Это произошло в ночь Шемини Ацерес, когда Ребе проводил Акофос с тысячами людей в доме 770. Стоя на возвышении, он хлопал в ладоши и движениями рук ускорял ритм песен и танцев. Известно, что это у него прекрасно получалось.
Внезапно Ребе сильно побледнел и опустился на стул. Ему предложили стакан воды, но он отказался пить за пределами сукко. Испуганная толпа прервала празднование. Врачи и медицинский персонал устремились к возвышению, неся с собой оборудование для неотложной помощи.
Всех присутствующих, кроме секретарей Ребе и еще 10-12 человек, попросили покинуть синагогу. Ребе сидел, ожидая продолжения Акофос. Были быстро совершены пятые и шестые Акофос. Ребе с большим трудом поднялся, чтобы танцевать, как обычно, во время седьмых Акофос. Ему подали свиток Торы, и он спустился между металлическими скрижалями на площадку, где его ожидал родственник, раввин Гурарий. Опираясь на его руку, он два раза обошел вокруг возвышения.
Несмотря на протесты окружавших его людей, Ребе вернулся на возвышение, чтобы завершить молитву, затем без посторонней помощи удалился в свой кабинет. Дождавшись ребецн, он вместе с ней отправился в сукко, совершил кидуш на вино и немного поел, вернулся в кабинет и наконец разрешил врачу осмотреть себя.
Я тогда не поддерживал прямых связей с Любавичским Движением. Поскольку этот случай произошел во время праздника, я узнал о нем лишь на следующее утро по специальной линии связи, которой пользовался в субботу и в праздники. Мне сообщили, что Ребе перенес сердечный приступ и состояние его тяжелое. Затем мне позвонили из секретариата Ребе и попросили приехать в Нью-Йорк. Больной Ребе пожелал остаться с хасидами и просил меня организовать его лечение в доме 770.

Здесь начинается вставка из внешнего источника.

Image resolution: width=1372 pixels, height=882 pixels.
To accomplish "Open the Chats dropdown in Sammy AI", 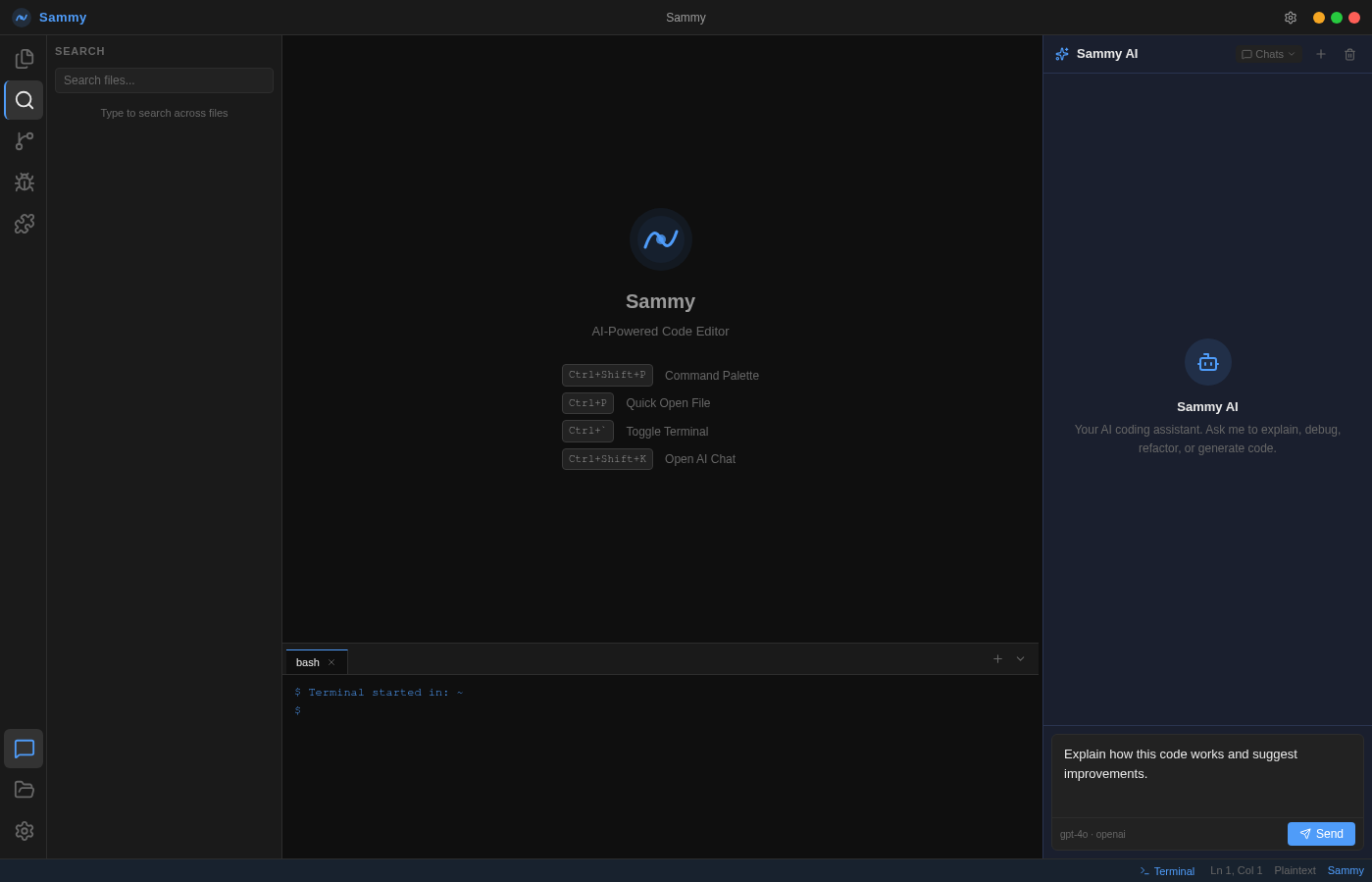I will (x=1268, y=54).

Я отнесся к просьбе Ребе со всей ответственностью и намерением исполнить ее как можно лучше, с полной отдачей сил и знаний. Мне пришло в голову обратиться за помощью к своему бывшему учителю по Гарвардскому университету профессору Луису Тайхгольцу. Я не принадлежал к числу его любимых студентов, он не был хасидом и много времени уделял чтению лекций. Поэтому не было уверенности, что он выразит готовность принять участие в лечении Ребе. Но мои опасения оказались напрасными. Доктор Тайхгольц взял отпуск и немедленно прилетел в Бруклин. Я еще делал приготовления к отъезду, а он уже оборудовал в кабинете Ребе установку для интенсивного лечения.

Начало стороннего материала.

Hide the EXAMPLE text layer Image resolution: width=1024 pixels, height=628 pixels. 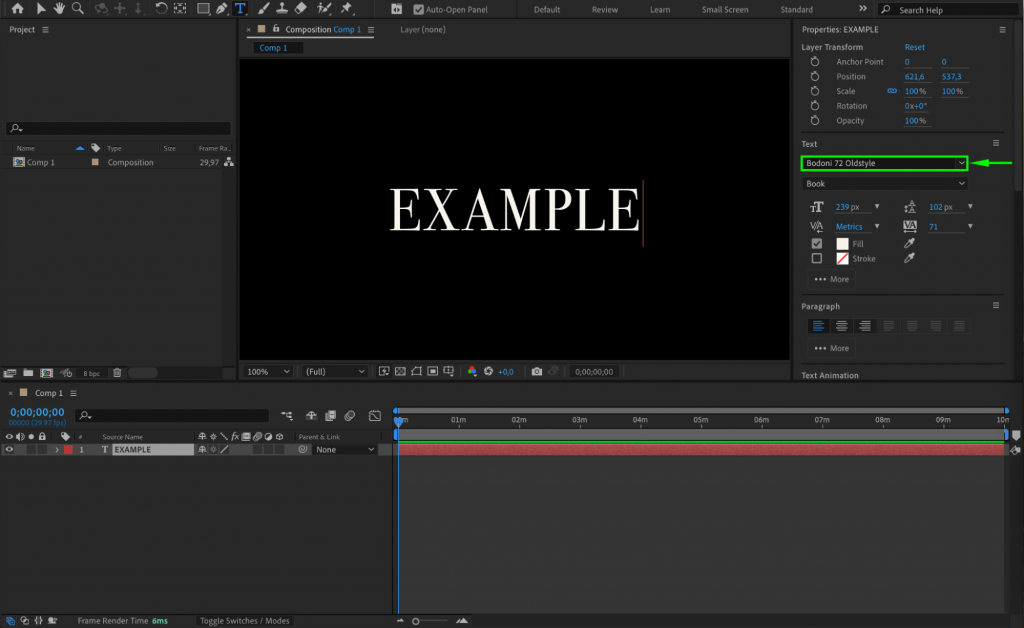click(x=10, y=449)
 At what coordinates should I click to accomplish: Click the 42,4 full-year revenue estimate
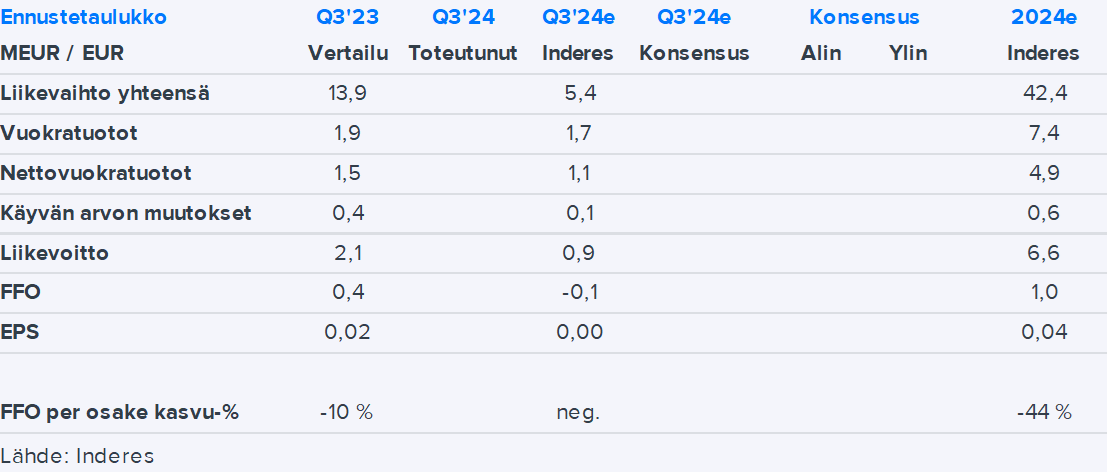1044,94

Приземляясь в аэропорту Ла Гардиа, я с беспокойством думал, как доберусь до Краун-Хайтса. Однако ожидавший у самолета полицейский офицер проводил меня до лимузина, и скоро я был доставлен на место.
Несмотря на веселый праздник Симхас Тойра, люди были очень грустные. Тем не менее я увидел несколько хасидов, молившихся с праздничным настроением. Позднее я узнал, что поддерживать такое настроение потребовал Ребе.
В кабинете Ребе я с удовлетворением отметил, что доктор Тайхгольц уже организовал лечебный процесс. Первая помощь была оказана, кровяное давление нормализовано, оборудование для внутривенных вливаний установлено должным образом.
Я хотел пригласить еще одного своего учителя из Гарвардского университета, доктора Бернарда Лауна. Но оказалось, что он находится в Китае в качестве посланца доброй воли от Государственного департамента. Узнав о случившемся, доктор Лаун с разрешения департамента вернулся в Америку, чтобы помочь Ребе. К нам присоединились также доктор Лоуренс Резник из Нью-Йоркского университета, доктор Роберт Фельдман от Краун-Хайтс, доктор Хаим Цви Ромберг и доктор Даниэл Вюнш. Таким образом, мы сумели обеспечить круглосуточное дежурство возле больного.
Уход за Ребе обогатил нас всех исключительным опытом.
Выяснилось, что великий цадик, знаток Торы, Ребе знаком также с медицинской наукой. Он точно знал, как произошел сердечный приступ, и проявил интерес ко всем деталям этого процесса.
Возвращаясь назад к тому времени, которое последовало сразу же за сердечным приступом у Ребе, трудно понять, как мог он спуститься со своего возвышения в синагоге, совершить Акофос и подняться обратно. Это, должно быть, то, что хасидизм называет "контролем ума над сердцем".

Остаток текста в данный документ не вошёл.